Apoios à banca levaram à queda das taxas de juro
BRUNO AMORIM
A descida das taxas de juro na Zona Euro tem-se verificado desde há um ano. Com as medidas de combate à crise financeira, entretanto introduzidas pelo Banco Central Europeu (BCE), as taxas Euribor acabaram por ser arrastadas para mínimos históricos. Os especialistas dizem que a sua subida será inevitável nos próximos meses, mas ninguém sabe ao certo quando isso se sucederá.
O rebentar da crise económica, no final de 2008, veio a revelar um forte problema de liquidez financeira nos bancos de todo o mundo. A banca europeia não foi excepção e, em meados deste ano, o BCE viu-se forçado a tomar medidas extraordinárias que pudessem desafogar a situação dos bancos do Velho Continente.

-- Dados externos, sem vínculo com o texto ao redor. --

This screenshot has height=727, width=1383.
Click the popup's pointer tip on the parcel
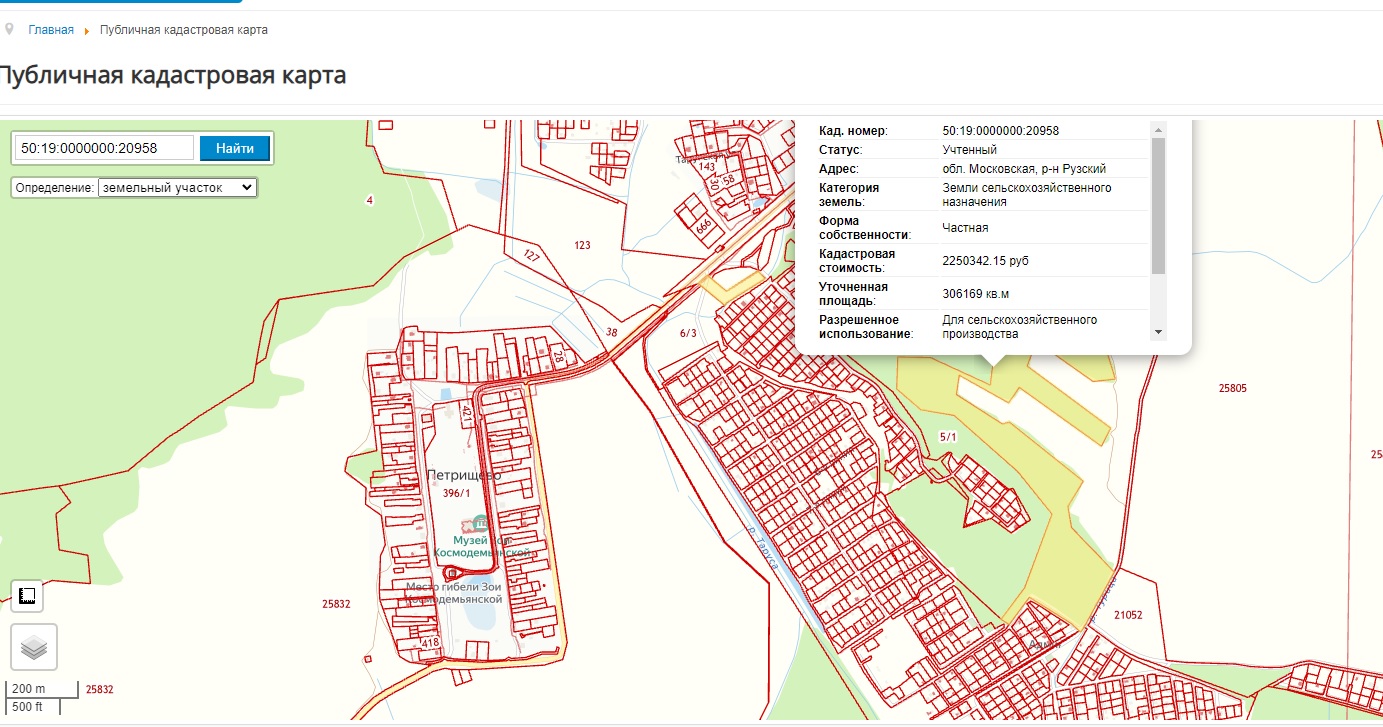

As instituições financeiras da Zona Euro tiveram, assim, a possibilidade de contrair empréstimos de curto prazo a taxas de juro inferiores no mercado interbancário. "Com montantes ilimitados e os prazos a passarem de três meses para um ano, a banca aproveitou taxas de 1% para resolver os seus problemas", explica o economista João Loureiro.
Segundo o docente da Faculdade de Economia da Universidade do Porto, "esta situação de pânico foi a principal razão que levou à queda das taxas de juro". Mas este cenário terá os dias contados. Algumas previsões apontam que, dentro de um ano, a taxa Euribor deverá fixar-se em torno dos 2%, o dobro da actual cotação.
Para João Loureiro, é difícil dizer que isso venha a acontecer. Contudo, "considerando que o BCE deverá eliminar as medidas extraordinárias que implementou e mesmo que não suba a taxa de juro directora, o excesso de liquidez que o mercado bancário apresenta agora vai diminuir gradualmente. E isso pode fazer com que as taxas de juro voltem a subir".
O economista acrescenta que, "com critérios mais apertados na concessão de empréstimos, em termos de montantes e prazos de pagamento, é provável que a taxa indexante venha a ter um maior alinhamento com os valores de referência do BCE".